Bedenken gegen den Lobau-Tunnel und Alternativen aus technischer und juristischer Sicht

Vorrang für Lebensqualität, Klima- und Umweltschutz!

Überall muss im Budget der Ministerien gespart werden. Ein Milliardenprojekt, dessen Sinnhaftigkeit für die Zukunft von manchen angezweifelt wird, stand in den letzten Wochen wieder im Zentrum. Ist ein solches Projekt überhaupt für die Zukunft noch sinnvoll? Steht er für nachhaltige Weiterentwicklung? Verringert ein Tunnel wie dieser Staus und das Verkehrsaufkommen?

Em. o. Univ. Prof. DI Dr. techn. Hermann Knoflacher, Rechtsanwalt Dr. Josef Unterweger und Prof. Dr. Reinhold Christian stellten am 12.06.2018 im Rahmen eines Pressegesprächs Bedenken gegen den Lobau-Tunnel und Alternativen aus technischer und juristischer Sicht vor.

„Der Lobau-Tunnel ist eine Idee aus den 70er Jahren des vorigen Jahrhunderts, beruht auf falschen und längst von der Wirklichkeit überholten Annahmen und ist daher nicht mehr zeitgemäß.“ fasst em. o. Univ. Prof. DI Dr. techn.
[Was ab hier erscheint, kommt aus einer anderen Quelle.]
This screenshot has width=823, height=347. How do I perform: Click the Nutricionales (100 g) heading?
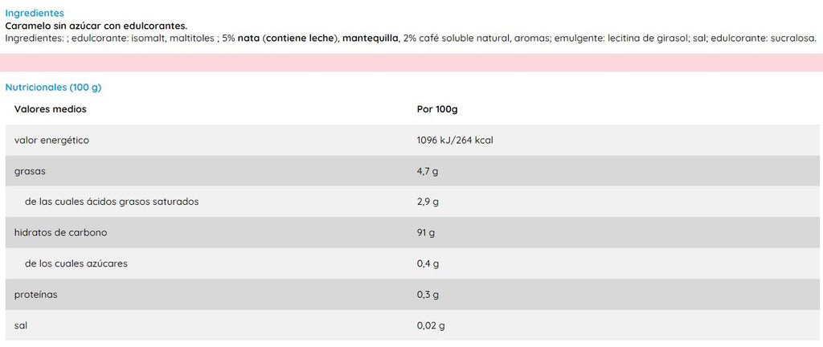[53, 88]
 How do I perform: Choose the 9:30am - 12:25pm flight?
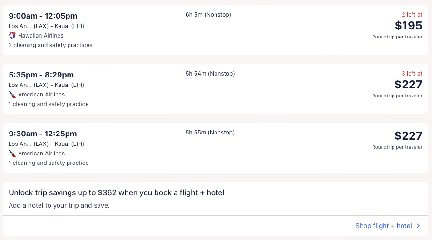(43, 134)
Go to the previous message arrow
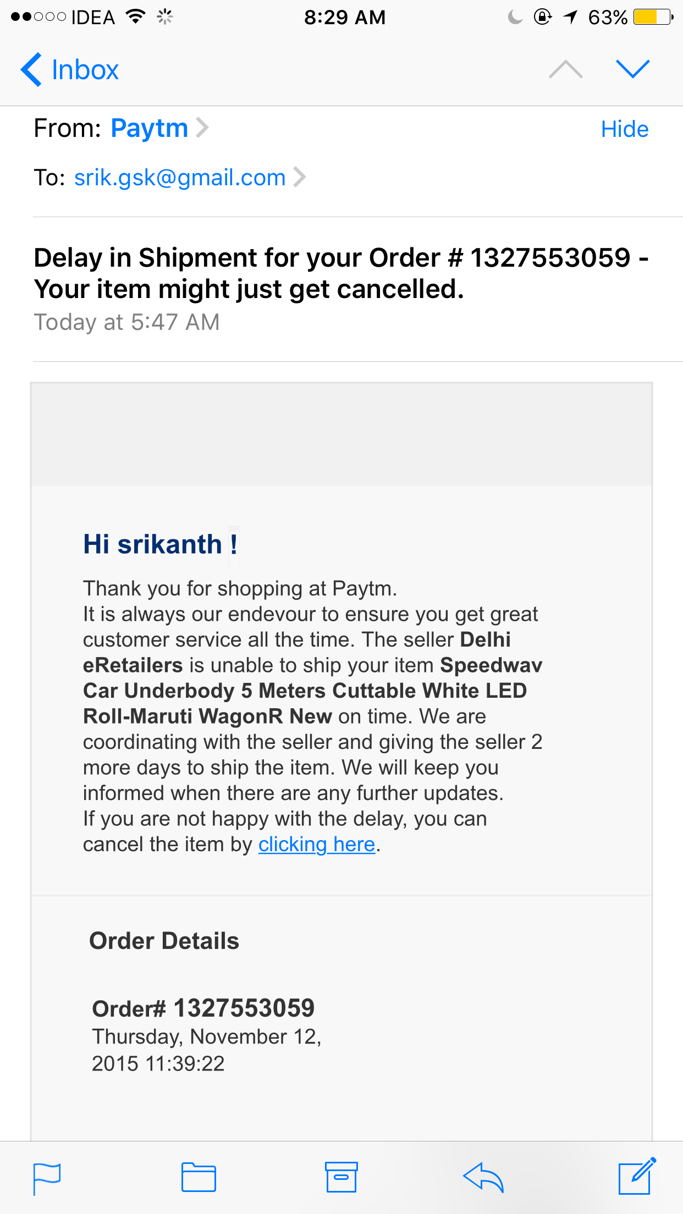683x1214 pixels. 565,69
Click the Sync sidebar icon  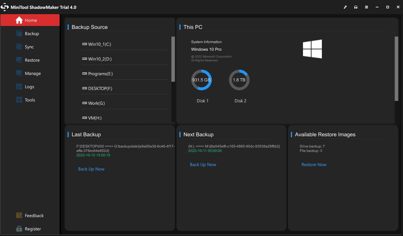coord(19,47)
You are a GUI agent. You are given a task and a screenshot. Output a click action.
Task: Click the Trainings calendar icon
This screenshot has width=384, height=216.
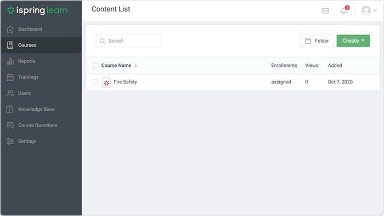[x=10, y=77]
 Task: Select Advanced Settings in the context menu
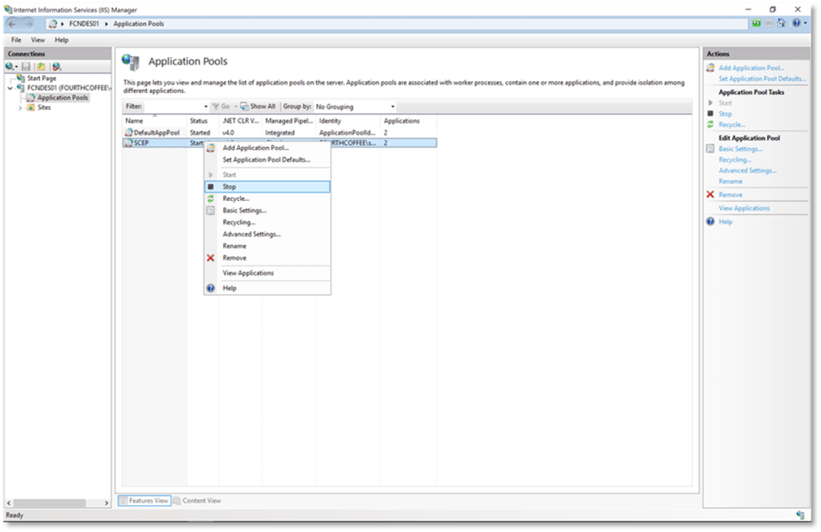click(x=251, y=235)
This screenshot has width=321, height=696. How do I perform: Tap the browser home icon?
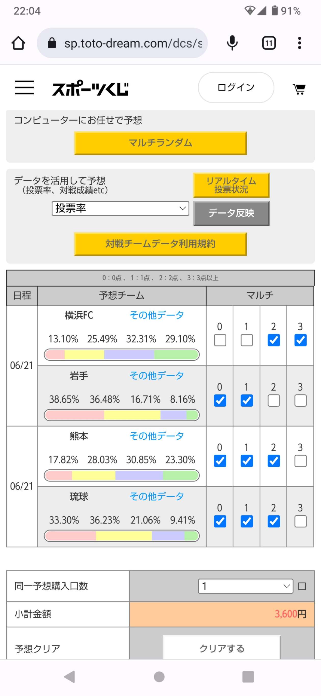coord(18,43)
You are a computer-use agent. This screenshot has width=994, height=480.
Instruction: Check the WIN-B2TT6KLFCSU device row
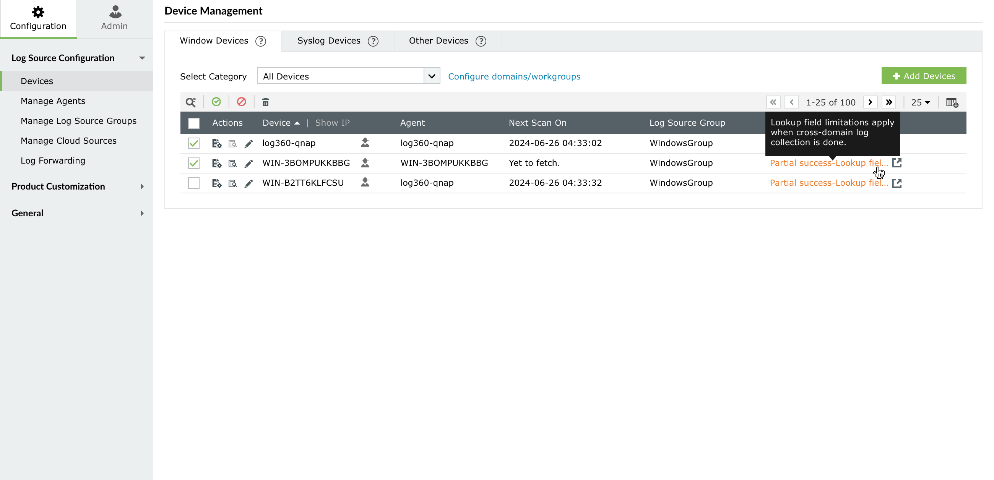(x=193, y=183)
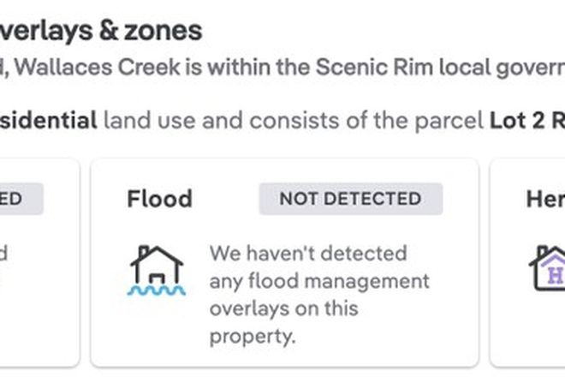
Task: Click the blue water waves under house
Action: tap(157, 290)
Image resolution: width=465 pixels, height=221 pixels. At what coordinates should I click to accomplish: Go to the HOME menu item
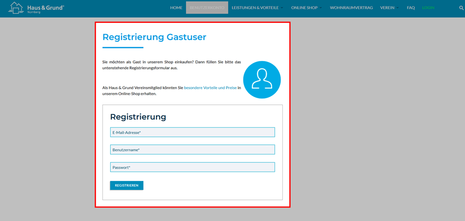pyautogui.click(x=176, y=8)
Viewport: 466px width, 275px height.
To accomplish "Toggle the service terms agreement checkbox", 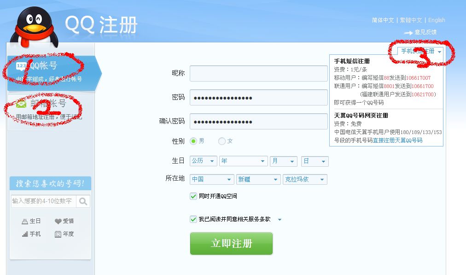I will pyautogui.click(x=193, y=220).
Hermann Knoflacher Ergebnisse einer Studie für die MA 18 der Stadt Wien zusammen.

„Beispielsweise ging das Kfz-Verkehrsaufkommen im 21. und 22. Bezirk von 2010 bis 2015 um 6% zurück, während die Bevölkerung um 15% wuchs. Der Lobau-Tunnel ist nach dem heutigen Stand des Wissens aus Gründen der Wirtschaftlichkeit, des Klima- und Umweltschutzes und der Anforderungen an eine nachhaltige Zukunft nicht zu verantworten.“

Rechtliche Aspekte

Wie das Projekt dennoch bewilligt werden konnte, erläutert Rechtsanwalt Dr Josef Unterweger, Schriftführer des Forum Wissenschaft & Umwelt: „Der Verfassungsgerichtshof hat Bedenken des Bundesverwaltungsgerichtes wegen des Lärmschutzes oder wegen Klimaschutzmaßnahmen vom Tisch gewischt. Der Verfassungsgerichtshof hat die Entscheidungsbefugnis des Bundesverwaltungsgerichtes in Umweltsachen bis zur Unkenntlichkeit zusammengestutzt. Bis zur Herstellung einer europarechtlich zufriedenstellenden Gesetzeslage durch den Europäischen Gerichtshof wird die Perspektive der Verwaltungsgerichte und der Verwaltungsbehörden daher der Tunnelblick sein. Das BMVIT ist zugleich Antragsteller, Sachverständiger und Entscheider – eine äußerst bedenkliche Dreifachrolle. Alternativen sind nicht zu prüfen. Der Bedarf ist nicht zu prüfen. Die Wirtschaftlichkeit ist nicht zu überprüfen, weil die Unterlagen geheim gehalten werden. Die Kriterien für eine Bewilligung eines 2 Milliarden Euro teuren Projektes erscheinen nicht allzu hoch.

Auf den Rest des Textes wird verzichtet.